In 2019, the World Health Organization (WHO) declared antimicrobial resistance (AMR) as one of the top 10 threats to global health. AMR is the result of a pathogen-drug combination, where a bacterium, virus or other pathogenic microorganism that causes a disease gains resistance to drugs commonly used to treat the condition.
One pathogen-drug combination of particular concern to health authorities is methicillin-resistant Staphylococcus aureus (MRSA). This pathogen-drug combination was found to be the most deadliest globally in 2019, with more than 121,000 deaths attributed to MRSA in that year. Currently there are no vaccines available for MRSA, and nothing in the near pipeline either.
It is against this background that the recent study by researchers at the Massachusetts Institute of Technology (MIT) in the United States gains salience. Using a type of artificial intelligence (AI) known as deep learning (DL), the researchers were able to discover a class of compounds that can kill MRSA. The compounds could not only destroy the pathogen, they could do so with low toxicity to neighboring cells, making them a potential candidate for drug development.
The MIT study showed that these compounds could kill MRSA grown in a lab dish and in two mouse models infected with MRSA. A major novelty of the study was that the researchers were also able to understand the types of information that the AI model used to select compounds with antibiotic potency. This knowledge could help researchers to design additional drugs that might work even better than the one identified by the MIT team, or even come up with other drugs to fight AMR.
“Our study provides a framework that is time-efficient, resource-efficient, and mechanistically insightful, from a chemical-structure standpoint, in ways that were not available before,” said the MIT researchers leading the Antibiotics–AI Project at MIT. The team is now aiming to discover new classes of antibiotics against seven types of deadly bacteria over the next seven years using AI assistance.
Over the past several years, the researchers have been using the deep learning technique — a method that evolved from the basic type of machine-learning (ML) in artificial intelligence (AI). The method, which draws inspiration from the way the human brain works, can process data to recognize complex patterns in pictures, text, sounds, and other forms of data to provide accurate insights and predictions.

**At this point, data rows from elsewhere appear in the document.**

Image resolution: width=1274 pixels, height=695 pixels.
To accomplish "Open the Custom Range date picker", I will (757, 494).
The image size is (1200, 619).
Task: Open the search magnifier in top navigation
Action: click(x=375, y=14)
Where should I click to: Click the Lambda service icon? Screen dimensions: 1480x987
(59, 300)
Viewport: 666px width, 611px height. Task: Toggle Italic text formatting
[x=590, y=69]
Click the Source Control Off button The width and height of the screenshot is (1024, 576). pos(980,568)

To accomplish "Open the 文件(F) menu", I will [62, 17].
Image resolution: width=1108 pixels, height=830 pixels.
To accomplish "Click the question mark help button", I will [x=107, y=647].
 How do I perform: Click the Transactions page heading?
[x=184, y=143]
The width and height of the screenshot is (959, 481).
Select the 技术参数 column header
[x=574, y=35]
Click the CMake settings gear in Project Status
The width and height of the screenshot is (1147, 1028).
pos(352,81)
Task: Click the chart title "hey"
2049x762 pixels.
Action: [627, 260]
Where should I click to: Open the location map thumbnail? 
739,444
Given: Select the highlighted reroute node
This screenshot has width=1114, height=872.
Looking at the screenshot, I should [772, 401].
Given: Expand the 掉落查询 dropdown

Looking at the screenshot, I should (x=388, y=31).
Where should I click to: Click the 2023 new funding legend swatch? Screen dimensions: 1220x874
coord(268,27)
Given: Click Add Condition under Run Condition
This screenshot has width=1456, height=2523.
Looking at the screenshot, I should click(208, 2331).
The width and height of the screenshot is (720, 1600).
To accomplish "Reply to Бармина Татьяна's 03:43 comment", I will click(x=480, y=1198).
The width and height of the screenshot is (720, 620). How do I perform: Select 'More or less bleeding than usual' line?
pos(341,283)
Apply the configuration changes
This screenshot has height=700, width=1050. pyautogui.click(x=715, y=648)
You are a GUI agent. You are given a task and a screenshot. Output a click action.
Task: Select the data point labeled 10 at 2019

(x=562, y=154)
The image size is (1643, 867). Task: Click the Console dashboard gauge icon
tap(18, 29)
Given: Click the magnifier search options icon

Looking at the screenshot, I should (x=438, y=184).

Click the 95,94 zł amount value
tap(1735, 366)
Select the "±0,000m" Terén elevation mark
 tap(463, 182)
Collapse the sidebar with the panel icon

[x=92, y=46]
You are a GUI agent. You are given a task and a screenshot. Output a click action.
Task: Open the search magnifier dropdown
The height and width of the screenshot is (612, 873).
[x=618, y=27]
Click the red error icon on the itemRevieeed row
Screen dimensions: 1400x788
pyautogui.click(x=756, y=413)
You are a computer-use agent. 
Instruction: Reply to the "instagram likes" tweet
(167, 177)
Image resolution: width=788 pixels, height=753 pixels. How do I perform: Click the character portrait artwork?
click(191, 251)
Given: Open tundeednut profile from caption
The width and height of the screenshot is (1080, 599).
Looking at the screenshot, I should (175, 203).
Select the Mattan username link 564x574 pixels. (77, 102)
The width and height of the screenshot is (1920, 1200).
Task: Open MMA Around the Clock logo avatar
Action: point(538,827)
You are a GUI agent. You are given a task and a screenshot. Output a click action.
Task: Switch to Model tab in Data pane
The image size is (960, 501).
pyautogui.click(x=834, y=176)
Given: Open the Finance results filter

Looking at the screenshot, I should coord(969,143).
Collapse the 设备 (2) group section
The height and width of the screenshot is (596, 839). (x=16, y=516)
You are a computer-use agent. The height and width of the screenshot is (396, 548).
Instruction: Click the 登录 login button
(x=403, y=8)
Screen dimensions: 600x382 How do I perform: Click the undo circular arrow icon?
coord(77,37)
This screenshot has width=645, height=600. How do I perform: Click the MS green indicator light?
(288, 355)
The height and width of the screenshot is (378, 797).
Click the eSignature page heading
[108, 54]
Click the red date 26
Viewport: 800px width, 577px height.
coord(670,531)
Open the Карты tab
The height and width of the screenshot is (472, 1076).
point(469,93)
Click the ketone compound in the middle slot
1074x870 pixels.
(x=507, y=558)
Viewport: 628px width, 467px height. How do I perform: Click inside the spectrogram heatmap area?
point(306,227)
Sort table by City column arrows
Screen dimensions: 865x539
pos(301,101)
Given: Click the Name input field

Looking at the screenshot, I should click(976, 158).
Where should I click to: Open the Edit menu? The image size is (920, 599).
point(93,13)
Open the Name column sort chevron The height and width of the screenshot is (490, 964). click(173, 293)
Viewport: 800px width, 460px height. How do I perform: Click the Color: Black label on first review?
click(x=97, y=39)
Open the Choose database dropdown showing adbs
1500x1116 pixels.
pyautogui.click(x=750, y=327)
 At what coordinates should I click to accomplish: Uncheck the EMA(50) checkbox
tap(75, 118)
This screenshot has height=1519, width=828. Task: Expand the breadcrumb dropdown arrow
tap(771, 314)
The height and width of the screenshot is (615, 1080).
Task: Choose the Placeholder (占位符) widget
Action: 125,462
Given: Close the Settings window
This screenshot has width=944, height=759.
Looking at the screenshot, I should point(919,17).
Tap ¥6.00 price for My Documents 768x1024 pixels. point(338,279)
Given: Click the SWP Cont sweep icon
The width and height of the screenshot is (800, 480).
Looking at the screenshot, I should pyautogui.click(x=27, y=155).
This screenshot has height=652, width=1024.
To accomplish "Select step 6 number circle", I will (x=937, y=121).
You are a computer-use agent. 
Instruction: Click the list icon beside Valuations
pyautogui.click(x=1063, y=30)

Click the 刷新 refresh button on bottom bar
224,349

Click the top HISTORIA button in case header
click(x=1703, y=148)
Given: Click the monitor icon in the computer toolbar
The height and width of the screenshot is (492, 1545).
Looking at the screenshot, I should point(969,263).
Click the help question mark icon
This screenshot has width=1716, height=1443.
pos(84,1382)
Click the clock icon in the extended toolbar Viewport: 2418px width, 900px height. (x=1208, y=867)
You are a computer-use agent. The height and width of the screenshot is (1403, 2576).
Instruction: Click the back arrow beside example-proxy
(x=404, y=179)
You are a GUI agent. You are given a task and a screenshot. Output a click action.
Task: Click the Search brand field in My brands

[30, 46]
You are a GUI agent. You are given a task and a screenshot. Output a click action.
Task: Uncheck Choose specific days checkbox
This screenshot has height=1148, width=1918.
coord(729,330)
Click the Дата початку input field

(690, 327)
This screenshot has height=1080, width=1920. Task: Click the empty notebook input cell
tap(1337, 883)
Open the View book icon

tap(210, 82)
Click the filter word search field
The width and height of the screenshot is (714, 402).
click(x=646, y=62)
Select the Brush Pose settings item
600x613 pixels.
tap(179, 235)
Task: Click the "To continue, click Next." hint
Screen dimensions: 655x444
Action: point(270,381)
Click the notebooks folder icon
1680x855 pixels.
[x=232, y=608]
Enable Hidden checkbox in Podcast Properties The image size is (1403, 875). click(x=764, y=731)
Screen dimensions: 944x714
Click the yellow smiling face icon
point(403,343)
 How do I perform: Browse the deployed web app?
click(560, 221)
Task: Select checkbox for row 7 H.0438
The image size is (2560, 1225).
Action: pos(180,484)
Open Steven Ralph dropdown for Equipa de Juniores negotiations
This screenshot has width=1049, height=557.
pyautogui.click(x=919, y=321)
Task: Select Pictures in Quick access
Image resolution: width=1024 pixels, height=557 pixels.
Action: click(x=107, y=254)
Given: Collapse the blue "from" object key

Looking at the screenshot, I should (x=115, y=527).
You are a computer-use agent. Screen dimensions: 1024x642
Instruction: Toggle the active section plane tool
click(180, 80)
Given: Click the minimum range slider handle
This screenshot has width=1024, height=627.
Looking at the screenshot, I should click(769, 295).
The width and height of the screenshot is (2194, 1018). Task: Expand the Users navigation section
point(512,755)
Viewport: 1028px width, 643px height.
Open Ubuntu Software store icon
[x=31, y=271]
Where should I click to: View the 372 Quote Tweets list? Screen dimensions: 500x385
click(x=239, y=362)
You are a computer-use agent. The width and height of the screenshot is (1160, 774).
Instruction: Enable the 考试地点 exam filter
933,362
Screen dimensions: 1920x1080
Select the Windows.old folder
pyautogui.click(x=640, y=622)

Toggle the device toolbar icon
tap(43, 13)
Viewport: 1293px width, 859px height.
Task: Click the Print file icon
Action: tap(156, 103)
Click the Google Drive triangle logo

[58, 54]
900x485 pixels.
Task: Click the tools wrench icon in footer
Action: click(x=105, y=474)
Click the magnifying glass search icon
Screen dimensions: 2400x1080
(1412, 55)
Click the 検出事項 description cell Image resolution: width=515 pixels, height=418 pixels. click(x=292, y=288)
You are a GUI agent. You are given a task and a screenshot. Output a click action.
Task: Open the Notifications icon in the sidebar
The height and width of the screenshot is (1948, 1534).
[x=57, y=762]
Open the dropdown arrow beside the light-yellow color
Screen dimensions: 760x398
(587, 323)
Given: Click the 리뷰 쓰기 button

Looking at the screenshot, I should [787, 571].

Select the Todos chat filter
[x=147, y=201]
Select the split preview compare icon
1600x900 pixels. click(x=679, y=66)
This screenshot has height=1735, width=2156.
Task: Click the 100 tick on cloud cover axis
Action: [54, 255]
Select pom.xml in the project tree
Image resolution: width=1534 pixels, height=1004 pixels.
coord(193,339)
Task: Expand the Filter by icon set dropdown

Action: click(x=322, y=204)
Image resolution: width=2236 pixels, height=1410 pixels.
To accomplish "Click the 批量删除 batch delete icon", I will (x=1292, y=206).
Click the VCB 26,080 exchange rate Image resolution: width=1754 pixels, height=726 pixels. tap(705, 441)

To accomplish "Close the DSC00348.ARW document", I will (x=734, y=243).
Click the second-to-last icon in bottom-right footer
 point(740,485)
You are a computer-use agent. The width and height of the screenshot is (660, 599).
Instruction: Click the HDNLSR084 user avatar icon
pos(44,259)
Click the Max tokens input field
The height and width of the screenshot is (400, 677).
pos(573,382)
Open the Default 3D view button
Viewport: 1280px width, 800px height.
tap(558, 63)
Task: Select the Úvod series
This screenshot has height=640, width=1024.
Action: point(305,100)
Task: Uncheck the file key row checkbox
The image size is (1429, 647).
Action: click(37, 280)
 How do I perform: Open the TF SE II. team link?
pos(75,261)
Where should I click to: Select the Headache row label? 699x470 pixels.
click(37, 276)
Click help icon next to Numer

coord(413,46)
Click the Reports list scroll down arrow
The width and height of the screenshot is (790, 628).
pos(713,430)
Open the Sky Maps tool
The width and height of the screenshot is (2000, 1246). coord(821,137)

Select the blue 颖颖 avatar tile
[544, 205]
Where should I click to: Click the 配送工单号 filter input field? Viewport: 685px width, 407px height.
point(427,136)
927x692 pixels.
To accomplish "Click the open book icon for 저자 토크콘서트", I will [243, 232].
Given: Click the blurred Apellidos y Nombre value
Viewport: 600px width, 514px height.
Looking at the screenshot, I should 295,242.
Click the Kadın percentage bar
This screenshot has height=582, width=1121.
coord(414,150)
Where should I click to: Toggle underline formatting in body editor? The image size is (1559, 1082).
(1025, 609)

Deep learning (DL) models can be trained to examine chemical compounds and identify chemical structures that are associated with antimicrobial activity. These models can then sift through millions of other compounds, generating predictions of which some may have strong antimicrobial activity. Work by the MIT team has so far yielded potential drugs against several drug-resistant bacteria, including Acinetobacter baumannii, a common bacterium found in hospital environments.
The one limitation to this approach of DL is that the models are ‘black boxes’, meaning that there was no way for researchers to understand what features the model based its predictions on. The researchers at MIT also used their study to try to open this ‘black box’. To do this, the team first trained a deep learning model to test around 39,000 compounds for antibiotic activity against MRSA, and then fed this data, plus information on the chemical structures of the compounds, back into the model.
“You can represent basically any molecule as a chemical structure, and also you tell the model if that chemical structure is antibacterial or not,” Wong says. “The model is trained on many examples like this. If you then give it any new molecule, a new arrangement of atoms and bonds, it can tell you a probability that that compound is predicted to be antibacterial.”
To figure out how the model was making its predictions, the researchers then adapted an algorithm known as Monte Carlo tree search, which has been used to help make other deep learning models. This search algorithm allowed the model to generate not only an estimate of each molecule’s antimicrobial activity, but also a prediction for which substructures of the molecule likely accounted for that activity.
To further narrow down the pool of candidate drugs, the researchers trained three additional deep learning models to predict whether the compounds were toxic to three different types of human cells. By combining this information with the predictions of antimicrobial activity, the researchers discovered compounds that could kill microbes while having minimal adverse effects on the human body.
Using this collection of models, the researchers screened about 12 million compounds, all of which are commercially available. From this collection, the models identified compounds from five different classes, based on chemical substructures within the molecules, that were predicted to be active against MRSA.
The researchers then tested the identified compounds against MRSA grown in a lab dish, which allowed them to identify two, from the same class of compounds, that appeared to be very promising antibiotic candidates. In tests in two mouse models, one of MRSA skin infection and one of MRSA systemic infection, each of those compounds reduced the MRSA population by a factor of 10.
A non-profit spin-off started by members of the MIT team now plans to do more detailed analysis of the chemical properties and potential clinical use of these compounds. By leveraging similar AI processes based on chemical substructures, the researchers hope to design compounds from scratch, and to adopt this approach out of the box to discover new classes of antibiotics against different pathogens.